In the past, I struggled to reconcile parts of my identity with my BPD, in particular my sense of self as a primary school teacher by professional training, as someone who has been a volunteer counsellor for a well-known listening line and someone who is valued as a great friend and family member. I felt for many years that I could not be these things as well as someone who has BPD. For many years, I thought the only way for me to be lovable was to no longer have BPD. I was wrong about this, and I was also incorrect to think that having BPD was incompatible with being competent, caring, kind, lovable, generous, strong, warm, loving and all the things I want to be.
Whilst for some people a BPD diagnosis has been demeaning and has a destructive effect on their identity and livelihood, for me my BPD diagnosis has been a glue that has held me together. I hold my BPD diagnosis close to my heart because for me it explains not just my sensitivity, but the immense pain I have lived through and which I sometimes feel. For many, a BPD diagnosis steals something that was never there for the taking and robs them of a nuanced story. For me, the diagnosis is a source of comfort because in it I find room for myself and for my story. I feel this is an unpopular and unfashionable opinion right now, but this is how I feel. As someone who has been denied the right to my feelings many times, I am going to claim this one as my own.
I talk about my BPD because still people with BPD are getting a raw deal; they are denied treatment as they are often deemed 'too difficult' for primary care and then the secondary services don't exist. There is a dearth of discussion about BPD in the media. When was the last time you saw a documentary on BBC about BPD? I have seen ones in the last year about depression, panic disorder, eating disorders, body dysmorphic disorder, PTSD and even schizophrenia (which too remains very stigmatised). It remains very difficult for many people to talk about BPD. The name doesn't help, for sure. Borderline sounds like something from a superhero film. To people who don't know much about it, personality disorder sounds, well, not great. The psychiatrist who diagnosed me with BPD probably didn't realise that I have a little patience for stigma and discrimination. It may have taken me several years to shake off my anonymity online and then start talking in my offline life, but here I am today and I can't stop talking. It is a very personal decision whether to talk openly about BPD. I feel more comfortable doing so and it's the right thing for me to do.
1. Note: I am not anti personality disorder diagnosis. What I am against is medical professionals who do not understand what personality disorder means and a system that discriminates against and often actively excludes people who are in enormous distress and who have often been through traumatic experiences.

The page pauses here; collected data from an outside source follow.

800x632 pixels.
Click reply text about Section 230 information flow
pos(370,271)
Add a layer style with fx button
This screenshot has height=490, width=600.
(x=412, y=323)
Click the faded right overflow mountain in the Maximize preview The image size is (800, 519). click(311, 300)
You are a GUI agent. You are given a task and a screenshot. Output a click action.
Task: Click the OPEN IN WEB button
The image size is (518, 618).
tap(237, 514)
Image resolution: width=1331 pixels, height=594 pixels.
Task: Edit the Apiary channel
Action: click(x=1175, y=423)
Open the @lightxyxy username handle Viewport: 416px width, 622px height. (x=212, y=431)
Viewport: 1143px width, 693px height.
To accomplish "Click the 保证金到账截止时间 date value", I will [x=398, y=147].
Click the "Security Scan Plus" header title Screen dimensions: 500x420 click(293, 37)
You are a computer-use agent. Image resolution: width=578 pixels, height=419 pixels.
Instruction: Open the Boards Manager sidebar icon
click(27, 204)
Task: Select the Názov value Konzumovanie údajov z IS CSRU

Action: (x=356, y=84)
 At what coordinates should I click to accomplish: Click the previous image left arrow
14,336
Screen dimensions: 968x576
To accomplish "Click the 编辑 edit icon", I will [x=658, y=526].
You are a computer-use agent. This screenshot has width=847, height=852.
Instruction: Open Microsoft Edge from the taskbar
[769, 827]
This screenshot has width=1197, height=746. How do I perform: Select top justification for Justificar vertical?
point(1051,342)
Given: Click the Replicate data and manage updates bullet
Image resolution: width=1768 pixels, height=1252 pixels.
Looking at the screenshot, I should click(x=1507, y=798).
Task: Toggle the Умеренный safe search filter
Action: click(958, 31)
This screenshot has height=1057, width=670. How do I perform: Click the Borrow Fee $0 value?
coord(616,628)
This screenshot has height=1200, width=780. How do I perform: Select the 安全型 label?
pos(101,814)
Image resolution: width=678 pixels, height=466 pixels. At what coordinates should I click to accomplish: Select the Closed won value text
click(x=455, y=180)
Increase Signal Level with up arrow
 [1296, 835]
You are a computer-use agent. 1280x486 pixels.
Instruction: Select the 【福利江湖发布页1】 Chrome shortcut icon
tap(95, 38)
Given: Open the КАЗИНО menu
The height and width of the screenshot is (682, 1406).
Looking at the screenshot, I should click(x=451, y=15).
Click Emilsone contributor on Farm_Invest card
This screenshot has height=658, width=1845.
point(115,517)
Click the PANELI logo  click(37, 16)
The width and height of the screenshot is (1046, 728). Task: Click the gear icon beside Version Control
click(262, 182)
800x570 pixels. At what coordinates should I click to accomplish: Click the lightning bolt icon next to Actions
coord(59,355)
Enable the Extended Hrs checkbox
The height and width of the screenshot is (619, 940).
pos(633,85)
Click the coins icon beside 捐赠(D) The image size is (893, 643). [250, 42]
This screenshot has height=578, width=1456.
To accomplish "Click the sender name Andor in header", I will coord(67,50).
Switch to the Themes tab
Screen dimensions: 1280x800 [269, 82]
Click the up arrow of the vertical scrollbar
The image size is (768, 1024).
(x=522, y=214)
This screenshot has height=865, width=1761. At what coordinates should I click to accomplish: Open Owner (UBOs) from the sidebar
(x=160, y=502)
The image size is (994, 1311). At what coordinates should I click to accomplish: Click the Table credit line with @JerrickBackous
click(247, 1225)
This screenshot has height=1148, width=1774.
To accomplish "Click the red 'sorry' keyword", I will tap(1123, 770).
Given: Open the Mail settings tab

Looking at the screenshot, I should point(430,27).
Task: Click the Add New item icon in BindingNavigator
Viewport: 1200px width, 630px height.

I don't believe that having a personality disorder means there is something 'wrong' with my personality. What I do think is deeply wrong, however, is professionals who are undereducated in personality disorders and a discriminatory system which perpetuates this misunderstanding. I also think the name personality disorder is hugely problematic and a key factor in the perpetuation of this stigma. The name needs a drastic rethink very quickly. I understand why there is a movement to remove the diagnosis of personality disorder from the DSM and although I am not necessarily in support of this, I think such movements have incredibly valid points, raise very important issues and that there is much the medical profession could (and should!) learn from them.]